Thyrfing mit Ex-Nagelfar Jens Rydén?  Eine gewöhnungsbedürftige Vorstellung, nicht, weil ich Rydén nicht schätzte, im Gegenteil. Nur passte Thomas Väänänens Gesang so gut zu der veränderten, harschen, kratzigen, nüchteren, dunklen Ausrichtung der letzten zwei Thyrfing -Alben. Allerdings hatte ja auch ein Gitarrist die Band verlassen; so war ein anderer Sound ohnehin zu erwarten. Oder? Bandleader Patrik Lindgren hatte zuletzt den Sound seiner Kombo, der früher ja mal sehr fanfarenhaft, opulent und mit einigem Bombast angereichert war, mehr und mehr "entkleidet". Würde das nun auf dem 2008'er Opus "Hels Vite" seine Fortführung erfahren?

 

"En Sista Litania" eröffnet, wie stets bei Thyrfing, in schleppendem Midtempo. Rydén intoniert heiser, bringt sogar seine berüchtigten, zuletzt auf Naglfars Debut "Vittra" gehörten Stimmenüberschläge, voller panischer Verzweiflung, Schmerz, Hoffnungslosigkeit.

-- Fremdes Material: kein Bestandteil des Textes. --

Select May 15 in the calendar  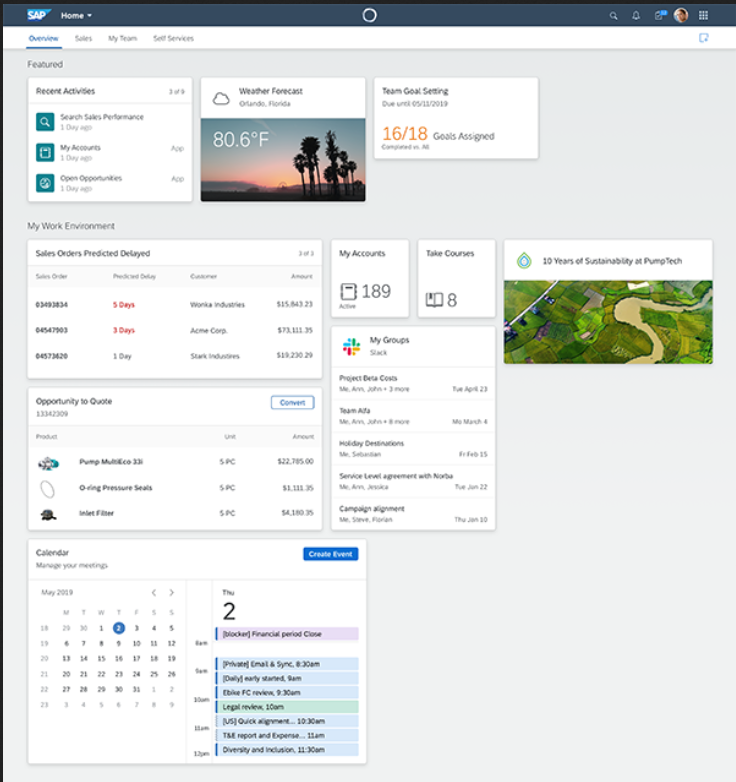(101, 658)
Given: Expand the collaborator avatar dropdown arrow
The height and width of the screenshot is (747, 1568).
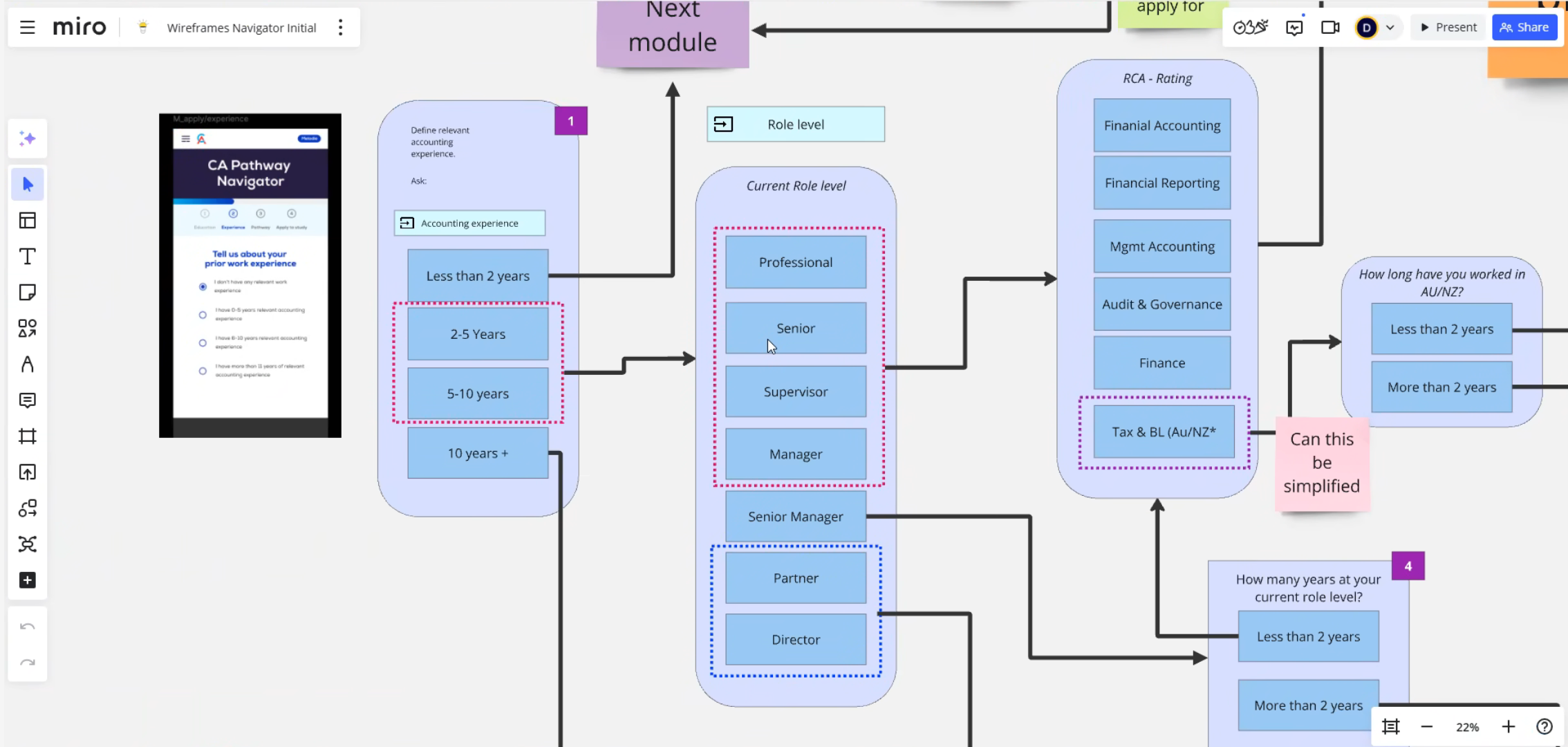Looking at the screenshot, I should click(1390, 28).
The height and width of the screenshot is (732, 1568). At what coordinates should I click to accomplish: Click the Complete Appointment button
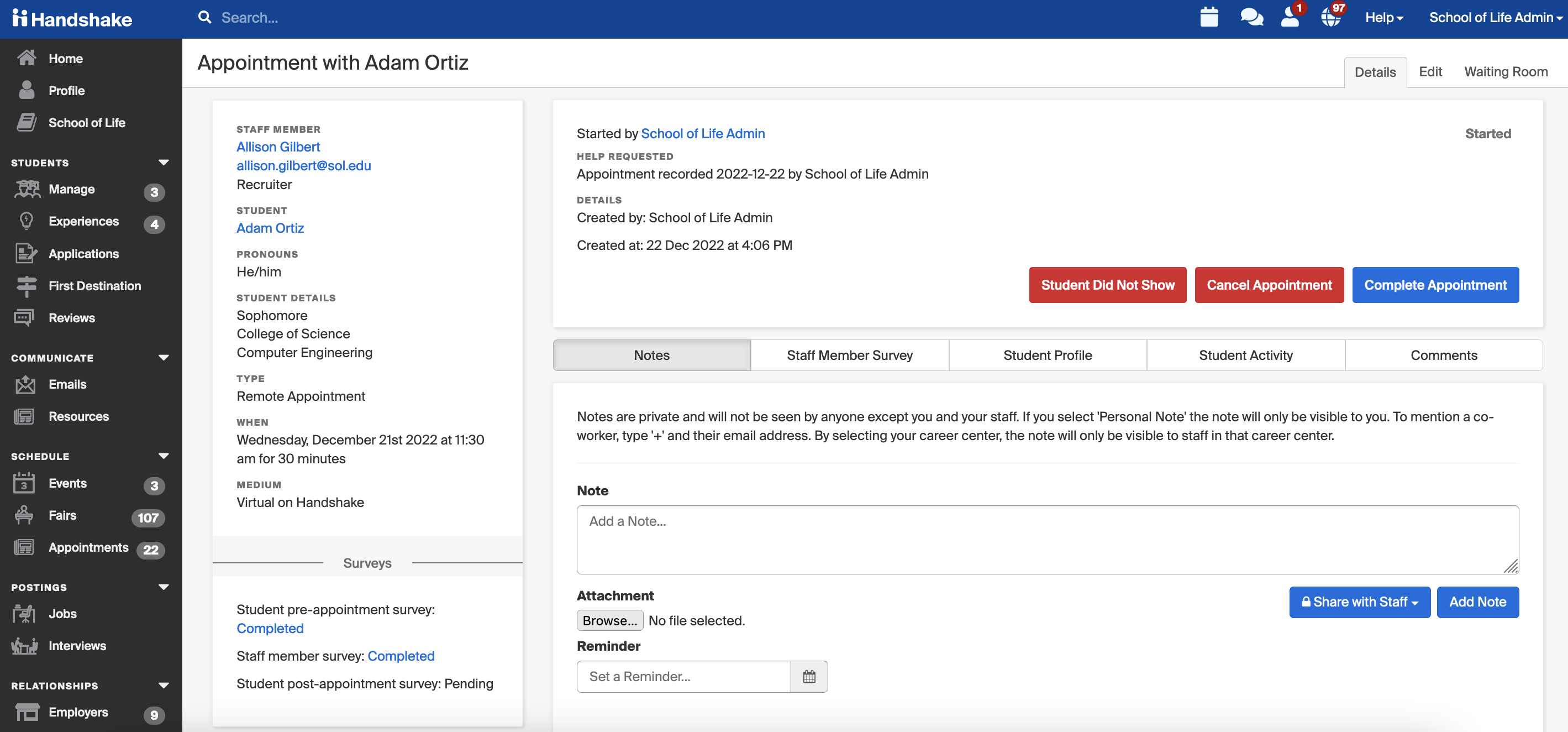click(1435, 285)
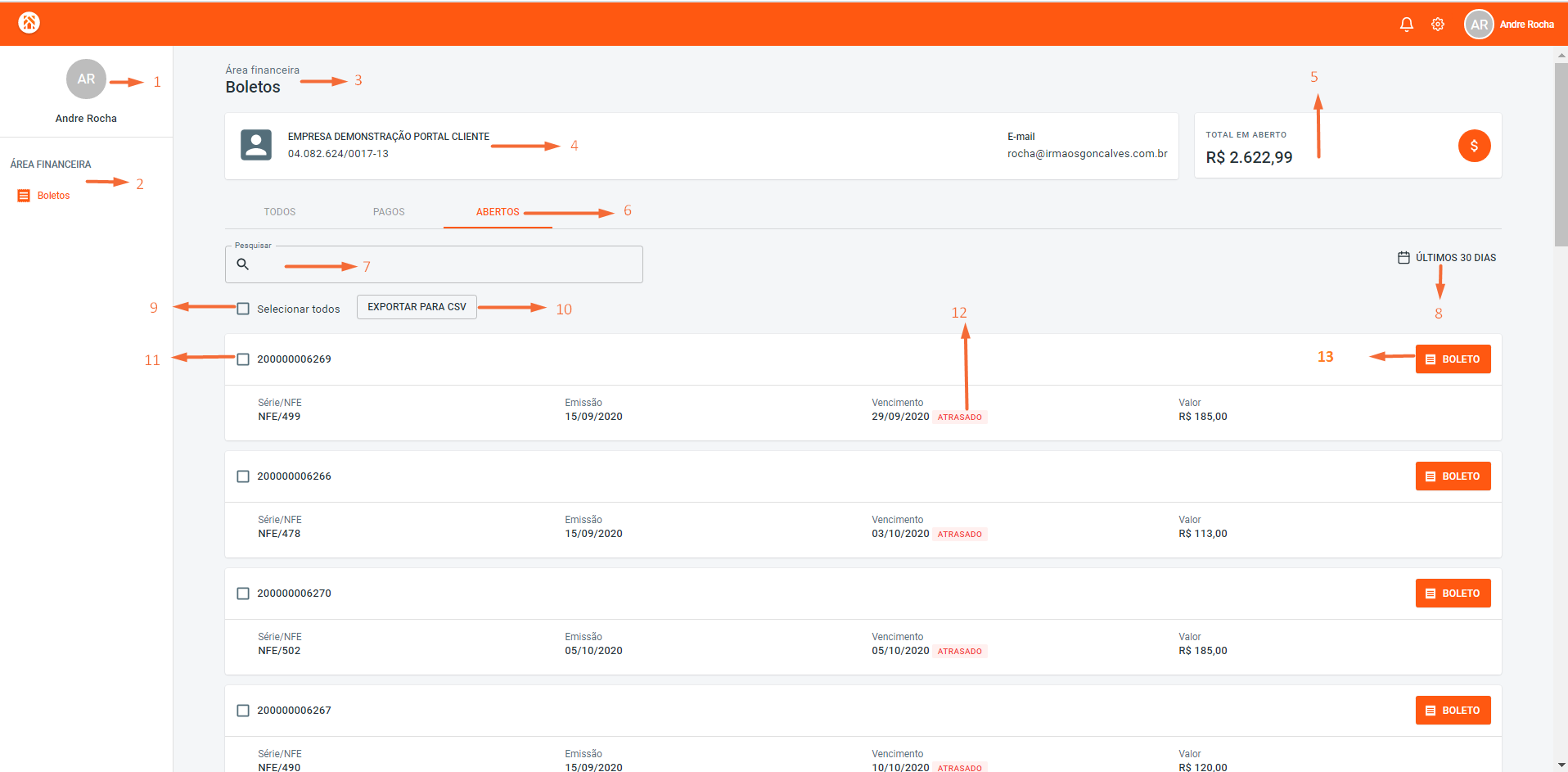Click the AR avatar in the top bar

point(1479,25)
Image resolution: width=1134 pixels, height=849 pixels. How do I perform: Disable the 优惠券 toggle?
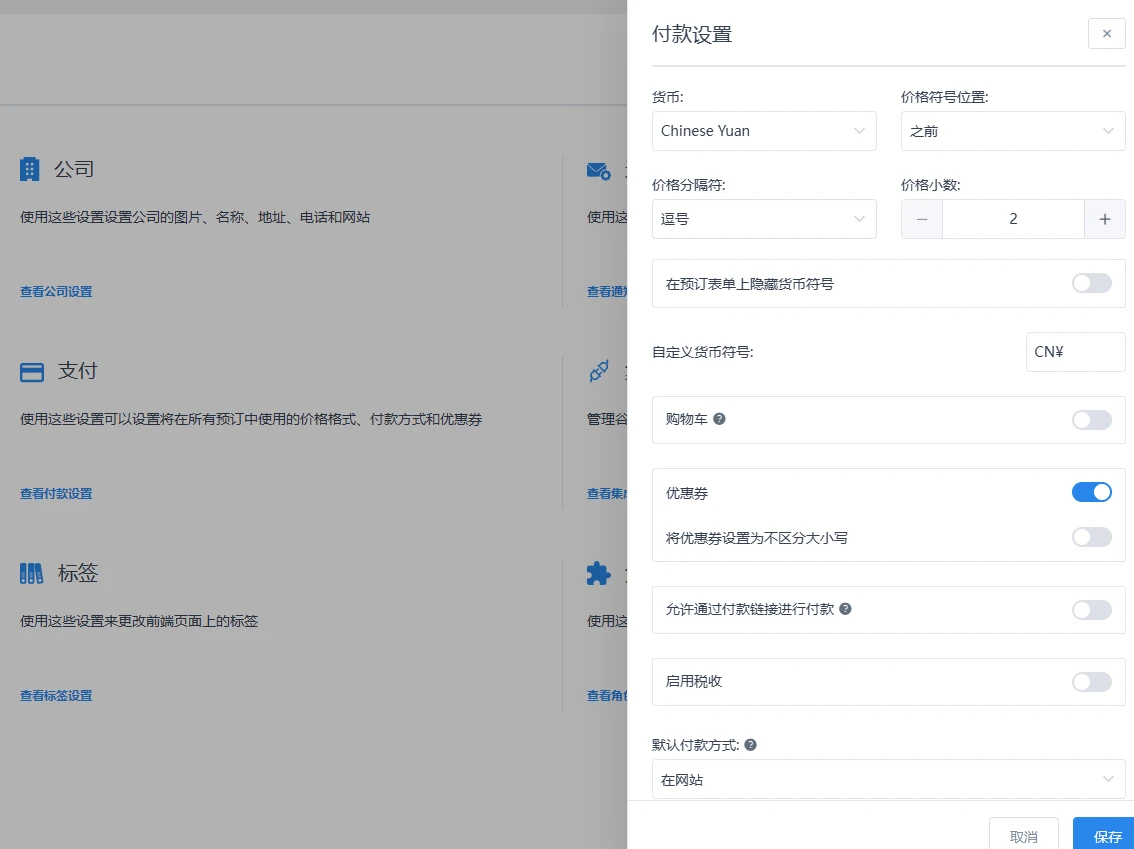[1091, 492]
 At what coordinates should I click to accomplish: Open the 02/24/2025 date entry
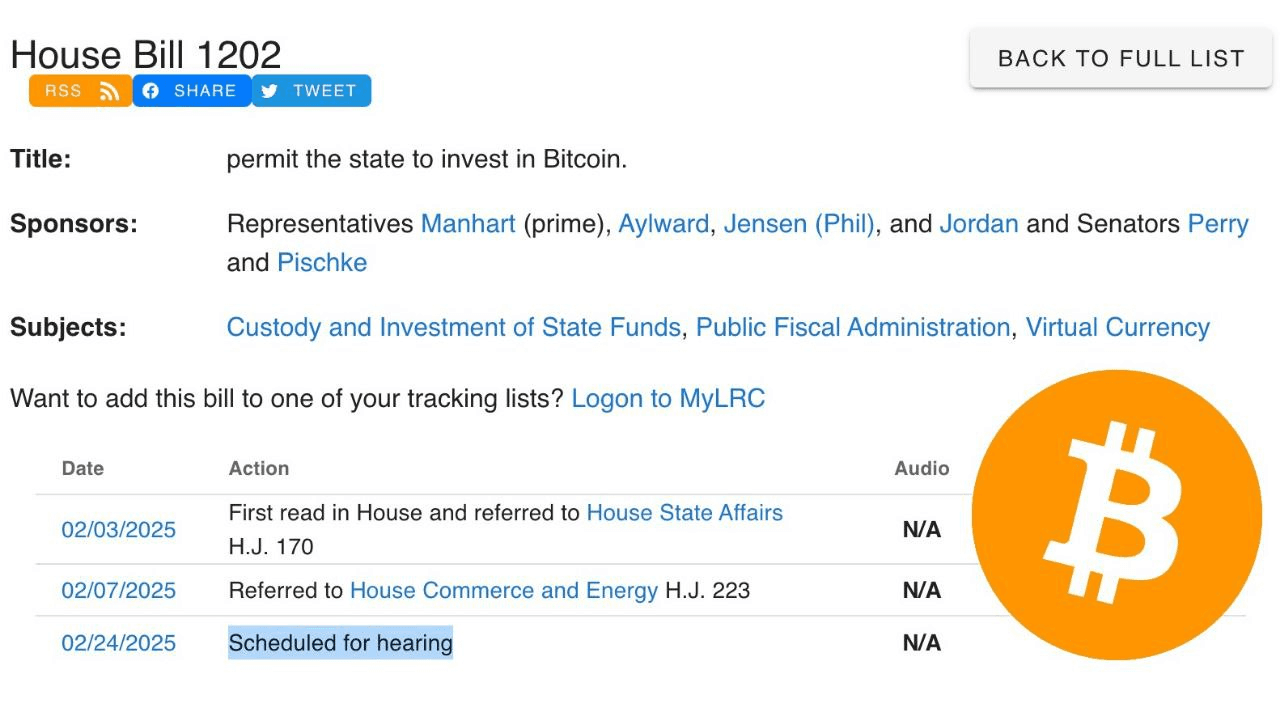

Akustische Gitarren, sanfte Keys und rauschende Gitarrenleads treiben den hymnischen Song vorwärts. Traurigkeit, Melancholie, Einsamkeit auch in "Från Stormens Öga". Ich zitiere einen Kollegen, welcher äußerte "das erinnert dann eher an das stille Niederbrennen eines geplünderten Dorfes als an Lagerfeuerromantik". Das trifft es. Denn freudige Momente scheinen Vergangenheit; es wird getrauert. Geplündert und geraubt haben andere. Es ist die Situation nach dem Kampf. Nach dem Verlust. Doch Thyrfing wären nicht Thyrfing, wenn sie im vorherrschenden Dunkel nicht durch folkloristische Einschübe, welche nüchtern und keineswegs führend platziert werden (im Gegensatz zu Finntroll z.B.) immer wieder musikalische Lichtpunkte setzen würden: der Chorus von "Från Stormens Öga" lässt  Sternschnuppen regnen, es ist September und wir dürfen uns etwas wünschen... Der Beginn von "Isolation" spielt zunächst deutlich mit Borknagar-Melodien. Thyrfing hadern wütend mit der Leere totaler Abgeschiedenheit. Die klassische Untermalung (äußerst gut produziert, mit effektivem Strich, gleichberechtigt, integriert und nicht daneben herlaufend) unterstreicht das harsch-hypnotische des Tracks. Nach beinahe moderner Eröffnung mit Querverweisen zu Amorphis bedient sich "Hels Vite" danach stark des typischen Grooves und Songaufbaus von Moonsorrow; da ist es wohl müßig zu erwähnen, dass alle Songs auf dieser CD Überlänge haben: so kann sich die Atmosphäre passend entfalten. Unglaublich fesselnd, dieses marschierende Tempo, diese sich vor dem Hörer mehr und mehr zurückziehende Landschaft. Irgendwie werden wir in den Mittelpunkt des Maelstroms gesogen. Die klaren Hintergrundchöre tönen heroisch; das spinnettartige Break lässt uns kurz innehalten. Die spärlichen, aber großartig komponierten niemals auf simplen, dennoch eingängigen Akkorden basierenden Melodien waren die Stärke im Soundgeäst von "Farsotstider"; hier sind sie es auch.

 

Auch "Griftefrid" wartet mit klassischer Unterstützung auf. Rydéns Charisma kann Väänänen gut ersetzen. Vielleicht sind Thyrfing ein klein wenig melodischer und hymnischer geworden. Die Klargesänge sitzen felsenfest; auf diesen transparent gesungenen Tonleitern könnte man den Felsgrat angstfrei und ohne Schwindel ersteigen. "Becoming The Eye" kündet uns von den vier Winden. Pustebäckchen und "Grandpa, Tell Me A Story" sind hier Fehlanzeige. Wir sind nicht in Disneyland. Sondern im Zelt unter dem Felsvorsprung: der Wind greift an und Walmart-Felle helfen da keinesfalls. Nun, wir haben alles Nötige dabei. Dieser Rhythmus, er ist packend, wir sind jung, stark, können Bäume versetzen. Und am Ende sitzen wir doch noch am Lagerfeuer, der Nordwind ist unser Freund, er sorgt für lodernde Flammen. "Tre Vintrar – Två Solar" gerät karstig, dornig, Rydén intoniert leidenschaftlich narrativ. Eine solch gute, facettenreiche herbstlich schimmernde CD von solch farbiger Pracht habe ich lange nicht gehört. Wie sagte ein alter Geist so schön: "Die Methörner geleert zeigen Thyrfing dem Rest, wo das Schwert hängt." Dem ist nichts hinzuzufügen.